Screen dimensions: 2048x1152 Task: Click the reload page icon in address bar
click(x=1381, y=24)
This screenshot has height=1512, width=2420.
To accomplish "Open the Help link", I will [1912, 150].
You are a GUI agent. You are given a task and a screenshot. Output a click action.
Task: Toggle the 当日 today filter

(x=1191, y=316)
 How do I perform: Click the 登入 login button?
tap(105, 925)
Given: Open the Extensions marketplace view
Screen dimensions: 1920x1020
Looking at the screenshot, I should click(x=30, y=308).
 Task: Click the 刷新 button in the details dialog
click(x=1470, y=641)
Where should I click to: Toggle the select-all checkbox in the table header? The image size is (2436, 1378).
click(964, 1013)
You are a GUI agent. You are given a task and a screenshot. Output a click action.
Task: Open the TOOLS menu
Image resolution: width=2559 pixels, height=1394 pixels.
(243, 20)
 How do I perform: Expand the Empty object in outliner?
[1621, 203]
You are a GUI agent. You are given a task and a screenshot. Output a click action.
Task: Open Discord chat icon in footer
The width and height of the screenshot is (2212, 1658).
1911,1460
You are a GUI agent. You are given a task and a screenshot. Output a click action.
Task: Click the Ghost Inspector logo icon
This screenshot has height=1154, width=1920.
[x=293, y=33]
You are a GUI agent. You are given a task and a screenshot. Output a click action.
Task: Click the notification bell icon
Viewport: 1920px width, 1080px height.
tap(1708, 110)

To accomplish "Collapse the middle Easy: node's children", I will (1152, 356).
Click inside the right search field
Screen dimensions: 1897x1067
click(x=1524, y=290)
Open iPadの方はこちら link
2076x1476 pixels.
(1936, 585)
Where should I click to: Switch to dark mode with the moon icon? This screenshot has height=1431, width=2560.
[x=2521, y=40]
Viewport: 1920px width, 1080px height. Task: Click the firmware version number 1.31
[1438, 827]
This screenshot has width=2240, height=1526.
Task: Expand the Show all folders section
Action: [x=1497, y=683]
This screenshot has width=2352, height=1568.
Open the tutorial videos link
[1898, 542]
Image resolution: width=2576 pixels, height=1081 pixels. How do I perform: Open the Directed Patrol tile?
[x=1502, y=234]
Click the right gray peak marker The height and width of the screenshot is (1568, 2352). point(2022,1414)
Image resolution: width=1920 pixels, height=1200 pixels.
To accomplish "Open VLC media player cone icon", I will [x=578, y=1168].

○ ○ ○ ○ ○

[WHAT YOU HAVE TO DO]
Start with the line above that contains "Image resolution: width=2576" and stop after the line that contains "Image resolution: width=1920". Output those lines exactly, and only those.

[RESULT BELOW]
Image resolution: width=2576 pixels, height=1081 pixels. How do I perform: Open the Directed Patrol tile?
[x=1502, y=234]
Click the right gray peak marker The height and width of the screenshot is (1568, 2352). point(2022,1414)
Image resolution: width=1920 pixels, height=1200 pixels.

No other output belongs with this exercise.